A line below contains "Task: Click the 'Welcome", and a later one contains "Given: Click the lock icon next to Min ID". Repeat both, with every line between them, exactly.

......

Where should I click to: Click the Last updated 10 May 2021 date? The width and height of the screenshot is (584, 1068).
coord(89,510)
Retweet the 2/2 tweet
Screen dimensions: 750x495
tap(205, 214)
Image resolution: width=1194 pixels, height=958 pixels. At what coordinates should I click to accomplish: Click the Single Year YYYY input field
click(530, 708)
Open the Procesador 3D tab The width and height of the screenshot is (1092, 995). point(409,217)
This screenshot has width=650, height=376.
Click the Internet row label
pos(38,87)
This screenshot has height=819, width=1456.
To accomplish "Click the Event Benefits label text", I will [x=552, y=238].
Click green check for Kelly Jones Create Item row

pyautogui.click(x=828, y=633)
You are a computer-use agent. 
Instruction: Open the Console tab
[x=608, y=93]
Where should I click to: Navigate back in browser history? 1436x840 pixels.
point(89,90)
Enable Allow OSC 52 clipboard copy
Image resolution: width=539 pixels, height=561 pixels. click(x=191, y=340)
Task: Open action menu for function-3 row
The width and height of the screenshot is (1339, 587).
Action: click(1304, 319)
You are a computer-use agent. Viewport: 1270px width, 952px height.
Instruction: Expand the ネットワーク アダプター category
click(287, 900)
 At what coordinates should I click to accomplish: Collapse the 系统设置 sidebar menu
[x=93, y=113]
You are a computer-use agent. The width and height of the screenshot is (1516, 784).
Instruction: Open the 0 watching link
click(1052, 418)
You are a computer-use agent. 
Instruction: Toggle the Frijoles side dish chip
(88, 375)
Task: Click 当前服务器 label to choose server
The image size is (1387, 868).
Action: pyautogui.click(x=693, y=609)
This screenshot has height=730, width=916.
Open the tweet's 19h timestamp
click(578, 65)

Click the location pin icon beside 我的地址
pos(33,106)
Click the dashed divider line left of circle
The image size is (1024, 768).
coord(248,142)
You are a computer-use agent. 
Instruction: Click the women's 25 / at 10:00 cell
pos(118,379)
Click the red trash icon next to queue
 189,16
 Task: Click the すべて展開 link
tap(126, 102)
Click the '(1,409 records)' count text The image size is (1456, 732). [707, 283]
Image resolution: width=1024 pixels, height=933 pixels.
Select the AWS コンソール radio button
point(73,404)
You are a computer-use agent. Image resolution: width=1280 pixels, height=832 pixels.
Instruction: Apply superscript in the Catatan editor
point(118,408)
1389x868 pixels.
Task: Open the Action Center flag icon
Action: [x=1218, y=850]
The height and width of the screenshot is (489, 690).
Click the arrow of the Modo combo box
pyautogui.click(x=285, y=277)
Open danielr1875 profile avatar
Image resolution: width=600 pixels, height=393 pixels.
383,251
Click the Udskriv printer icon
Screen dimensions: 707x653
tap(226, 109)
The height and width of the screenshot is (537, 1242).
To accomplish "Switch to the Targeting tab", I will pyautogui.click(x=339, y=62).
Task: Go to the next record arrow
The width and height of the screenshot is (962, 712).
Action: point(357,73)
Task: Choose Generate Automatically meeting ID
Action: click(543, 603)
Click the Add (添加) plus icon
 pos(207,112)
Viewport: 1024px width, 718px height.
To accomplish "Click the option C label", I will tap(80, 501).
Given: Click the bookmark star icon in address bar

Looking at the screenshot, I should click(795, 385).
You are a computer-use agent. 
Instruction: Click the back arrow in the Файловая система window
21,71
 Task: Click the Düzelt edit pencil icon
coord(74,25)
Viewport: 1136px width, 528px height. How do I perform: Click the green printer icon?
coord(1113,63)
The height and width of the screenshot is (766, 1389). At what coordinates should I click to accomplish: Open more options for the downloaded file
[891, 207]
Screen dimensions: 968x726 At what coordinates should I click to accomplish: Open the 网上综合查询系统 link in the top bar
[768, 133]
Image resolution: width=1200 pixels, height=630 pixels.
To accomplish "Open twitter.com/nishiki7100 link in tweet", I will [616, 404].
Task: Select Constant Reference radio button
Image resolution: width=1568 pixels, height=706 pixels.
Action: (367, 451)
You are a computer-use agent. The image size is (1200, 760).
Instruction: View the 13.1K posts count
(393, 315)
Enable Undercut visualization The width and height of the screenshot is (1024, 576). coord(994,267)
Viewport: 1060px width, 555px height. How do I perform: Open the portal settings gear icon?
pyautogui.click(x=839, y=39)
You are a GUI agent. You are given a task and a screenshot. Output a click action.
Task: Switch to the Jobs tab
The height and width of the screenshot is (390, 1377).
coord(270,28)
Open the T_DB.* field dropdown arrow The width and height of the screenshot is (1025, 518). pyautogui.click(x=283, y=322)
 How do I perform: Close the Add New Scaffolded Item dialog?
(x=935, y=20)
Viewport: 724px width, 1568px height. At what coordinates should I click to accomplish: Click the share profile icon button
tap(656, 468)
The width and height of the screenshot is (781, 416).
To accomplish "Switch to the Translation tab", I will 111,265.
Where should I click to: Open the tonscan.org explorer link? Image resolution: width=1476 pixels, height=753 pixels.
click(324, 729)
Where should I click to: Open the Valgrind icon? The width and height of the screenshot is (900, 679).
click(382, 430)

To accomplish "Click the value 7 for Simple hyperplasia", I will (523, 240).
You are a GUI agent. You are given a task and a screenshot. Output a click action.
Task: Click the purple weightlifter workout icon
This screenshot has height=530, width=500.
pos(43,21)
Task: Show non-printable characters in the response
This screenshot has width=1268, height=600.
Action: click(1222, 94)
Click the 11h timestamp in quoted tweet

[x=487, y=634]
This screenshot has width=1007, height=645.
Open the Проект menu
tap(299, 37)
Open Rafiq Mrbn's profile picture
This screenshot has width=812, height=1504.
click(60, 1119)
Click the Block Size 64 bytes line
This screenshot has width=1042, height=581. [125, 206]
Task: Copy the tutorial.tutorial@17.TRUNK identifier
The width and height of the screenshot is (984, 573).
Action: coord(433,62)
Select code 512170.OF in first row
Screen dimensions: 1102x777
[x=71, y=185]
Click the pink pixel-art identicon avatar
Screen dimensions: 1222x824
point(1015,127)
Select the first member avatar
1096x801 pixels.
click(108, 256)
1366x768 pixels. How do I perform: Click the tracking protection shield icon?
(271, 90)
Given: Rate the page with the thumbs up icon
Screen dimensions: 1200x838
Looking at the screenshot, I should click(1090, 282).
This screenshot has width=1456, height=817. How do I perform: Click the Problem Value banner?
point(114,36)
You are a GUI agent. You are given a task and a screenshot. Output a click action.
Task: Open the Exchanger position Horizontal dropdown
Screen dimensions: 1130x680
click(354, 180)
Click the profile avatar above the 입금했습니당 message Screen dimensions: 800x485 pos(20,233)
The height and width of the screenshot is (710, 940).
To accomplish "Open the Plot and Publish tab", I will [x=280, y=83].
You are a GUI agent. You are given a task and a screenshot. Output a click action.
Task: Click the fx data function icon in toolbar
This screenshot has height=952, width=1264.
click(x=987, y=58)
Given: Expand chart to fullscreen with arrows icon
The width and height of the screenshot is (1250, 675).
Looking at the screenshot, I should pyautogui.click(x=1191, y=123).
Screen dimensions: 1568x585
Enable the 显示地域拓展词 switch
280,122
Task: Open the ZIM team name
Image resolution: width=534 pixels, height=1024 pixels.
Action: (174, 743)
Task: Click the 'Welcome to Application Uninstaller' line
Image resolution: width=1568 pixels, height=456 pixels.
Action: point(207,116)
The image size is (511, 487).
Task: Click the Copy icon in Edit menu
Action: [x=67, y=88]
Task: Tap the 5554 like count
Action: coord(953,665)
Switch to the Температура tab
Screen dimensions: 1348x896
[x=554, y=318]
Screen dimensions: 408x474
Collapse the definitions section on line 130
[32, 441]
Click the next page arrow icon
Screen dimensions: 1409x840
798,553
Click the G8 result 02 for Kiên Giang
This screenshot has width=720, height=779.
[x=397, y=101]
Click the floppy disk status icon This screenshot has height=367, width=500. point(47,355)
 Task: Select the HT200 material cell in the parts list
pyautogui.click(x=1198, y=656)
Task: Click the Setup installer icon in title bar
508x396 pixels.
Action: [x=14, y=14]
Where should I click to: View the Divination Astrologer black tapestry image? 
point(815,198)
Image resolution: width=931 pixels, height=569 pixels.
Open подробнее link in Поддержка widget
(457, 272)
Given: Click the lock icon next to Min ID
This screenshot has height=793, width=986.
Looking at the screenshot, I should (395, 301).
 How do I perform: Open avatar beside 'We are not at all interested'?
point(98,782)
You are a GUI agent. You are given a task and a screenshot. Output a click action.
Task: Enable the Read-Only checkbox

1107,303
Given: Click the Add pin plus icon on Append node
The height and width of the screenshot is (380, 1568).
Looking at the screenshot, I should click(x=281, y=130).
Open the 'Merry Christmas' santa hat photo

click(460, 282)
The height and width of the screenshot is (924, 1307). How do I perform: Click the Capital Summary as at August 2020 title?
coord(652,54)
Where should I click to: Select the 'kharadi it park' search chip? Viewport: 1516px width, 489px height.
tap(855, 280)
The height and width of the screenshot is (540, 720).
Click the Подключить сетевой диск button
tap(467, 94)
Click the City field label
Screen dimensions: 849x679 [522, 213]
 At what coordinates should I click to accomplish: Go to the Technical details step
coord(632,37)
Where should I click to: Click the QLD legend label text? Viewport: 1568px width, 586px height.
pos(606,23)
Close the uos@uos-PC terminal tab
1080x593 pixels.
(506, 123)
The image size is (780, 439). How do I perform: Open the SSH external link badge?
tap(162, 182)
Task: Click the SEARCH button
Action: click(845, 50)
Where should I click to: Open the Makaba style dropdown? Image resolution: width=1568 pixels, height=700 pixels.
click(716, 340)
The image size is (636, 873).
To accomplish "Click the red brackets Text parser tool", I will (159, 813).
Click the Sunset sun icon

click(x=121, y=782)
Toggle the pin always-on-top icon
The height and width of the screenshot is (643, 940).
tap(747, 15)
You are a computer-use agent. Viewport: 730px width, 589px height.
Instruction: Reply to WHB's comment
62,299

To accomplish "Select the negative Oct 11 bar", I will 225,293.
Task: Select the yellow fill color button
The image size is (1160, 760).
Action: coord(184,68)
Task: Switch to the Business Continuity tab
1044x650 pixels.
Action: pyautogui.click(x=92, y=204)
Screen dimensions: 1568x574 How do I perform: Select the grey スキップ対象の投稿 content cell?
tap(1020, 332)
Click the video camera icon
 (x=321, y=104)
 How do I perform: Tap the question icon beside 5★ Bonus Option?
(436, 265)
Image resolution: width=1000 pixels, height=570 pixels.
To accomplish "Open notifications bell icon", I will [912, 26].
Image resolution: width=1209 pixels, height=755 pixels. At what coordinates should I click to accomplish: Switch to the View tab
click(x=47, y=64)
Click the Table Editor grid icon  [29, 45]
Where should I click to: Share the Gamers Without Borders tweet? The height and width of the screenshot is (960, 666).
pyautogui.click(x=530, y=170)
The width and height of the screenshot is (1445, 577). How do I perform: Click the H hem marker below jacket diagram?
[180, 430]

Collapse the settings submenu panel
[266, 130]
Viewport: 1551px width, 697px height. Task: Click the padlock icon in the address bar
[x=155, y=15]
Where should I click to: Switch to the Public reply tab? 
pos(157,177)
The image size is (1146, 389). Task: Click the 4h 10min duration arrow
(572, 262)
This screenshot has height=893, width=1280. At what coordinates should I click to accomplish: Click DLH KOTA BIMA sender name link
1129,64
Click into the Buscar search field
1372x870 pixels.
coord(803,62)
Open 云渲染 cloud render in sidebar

......

*RESULT OF THE EXERCISE*
Task: Click the 'Welcome to Application Uninstaller' line
Image resolution: width=1568 pixels, height=456 pixels.
Action: point(207,116)
The image size is (511, 487).
Task: Click the Copy icon in Edit menu
Action: [x=67, y=88]
Task: Tap the 5554 like count
Action: coord(953,665)
Switch to the Температура tab
Screen dimensions: 1348x896
[x=554, y=318]
Screen dimensions: 408x474
Collapse the definitions section on line 130
[32, 441]
Click the next page arrow icon
Screen dimensions: 1409x840
798,553
Click the G8 result 02 for Kiên Giang
This screenshot has width=720, height=779.
[x=397, y=101]
Click the floppy disk status icon This screenshot has height=367, width=500. point(47,355)
 Task: Select the HT200 material cell in the parts list
pyautogui.click(x=1198, y=656)
Task: Click the Setup installer icon in title bar
508x396 pixels.
Action: [x=14, y=14]
Where should I click to: View the Divination Astrologer black tapestry image? 
point(815,198)
Image resolution: width=931 pixels, height=569 pixels.
Open подробнее link in Поддержка widget
(457, 272)
Given: Click the lock icon next to Min ID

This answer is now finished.